4) HE WAS A GOOD PERSON. He is now, but he wasn’t always. He is good now that he’s in that place where he has been perfected by an instantaneous act of God. He is good now that God has transformed him to take away all desire for ungodliness and unholiness. He’s good now, but he wasn’t on this side of the grave. Frankly, he could be kind of a jerk at times. He could be moody and arrogant and self-centered. He was bad. But he was also forgiven and battling to kill his love of sin and desire for sin. He was learning and growing and displaying God’s grace. But he wasn’t good. Not like he is now. Not like God had created him to be.

5) HE WOULDN’T WANT YOU TO CRY. Go ahead and cry. You don’t need to cry for me, of course. But I wouldn’t tell you not to cry at all. Every funeral is an opportunity to consider the harsh reality of human mortality and the treasonous acts that made this mortality inevitable. There is no virtue in a stiff upper lip. There is no virtue in suppressing grief. There is no virtue in thinking that the joy of one man entering heaven ought to dispel the grief of those who are left behind. Funerals are a perfectly appropriate time to mourn—to mourn for the one who died, to mourn for others you miss, to mourn your own mortality, and to mourn the One who died so we could live.

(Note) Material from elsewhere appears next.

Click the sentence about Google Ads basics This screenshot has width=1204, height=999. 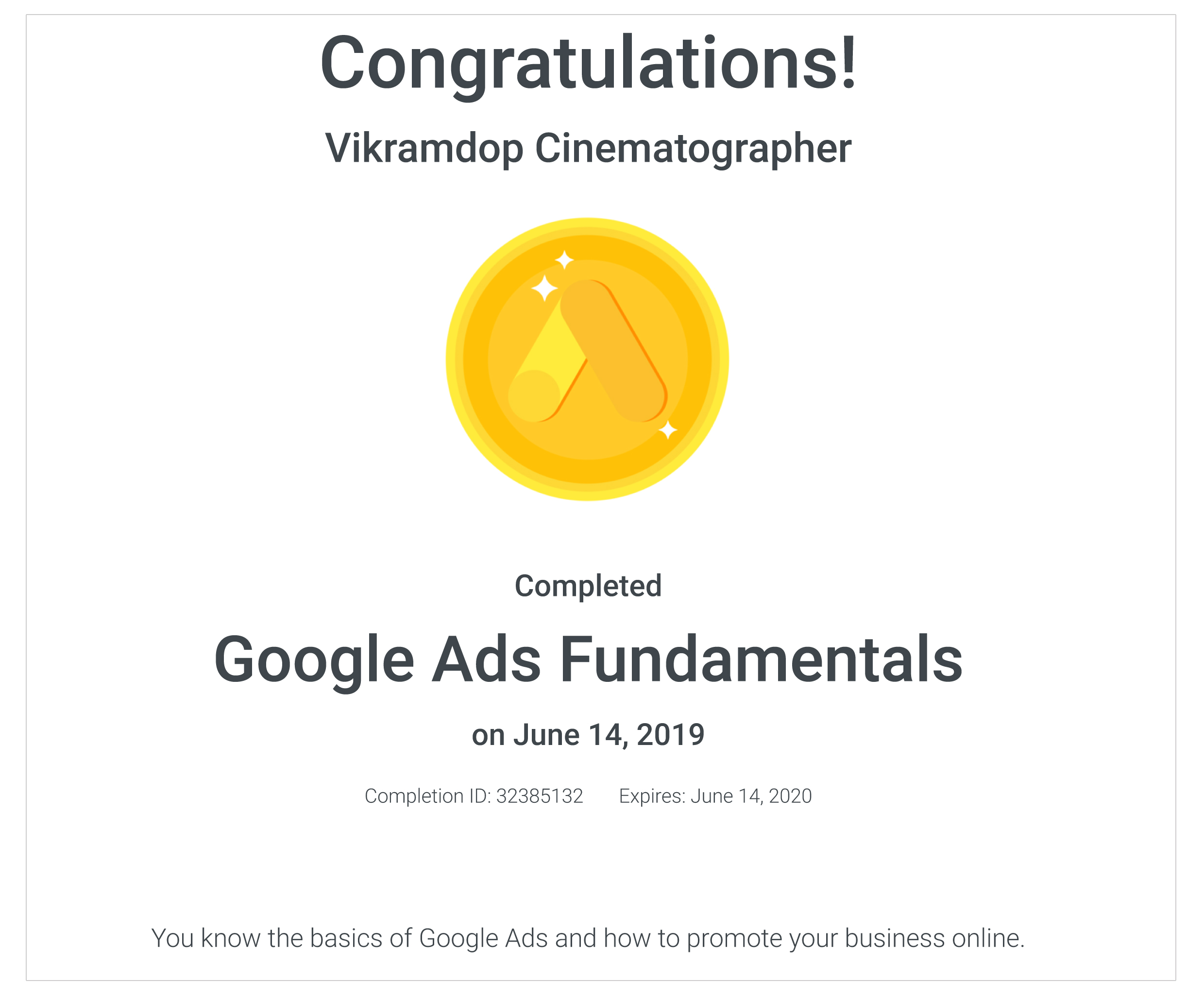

6) WE’RE NOT HAVING A FUNERAL; WE’RE HAVING A CELEBRATION. Why pit the two against one another as if only one can be true? We are having a funeral and it is a genuinely sad occasion. Yet we do not, can not, must not mourn as those who have no hope. A Christian funeral marks both a departure and an arrival; it provides an occasion for both grief and joy. As the poet says, “One short sleep past we wake eternally, and death shall be no more.” A sunset brings cold darkness but also the warm hope of dawn. Death brings the end of a very short life and the beginning of a never-ceasing one. It’s as wrong to refuse to mourn as it is to mourn without hope.”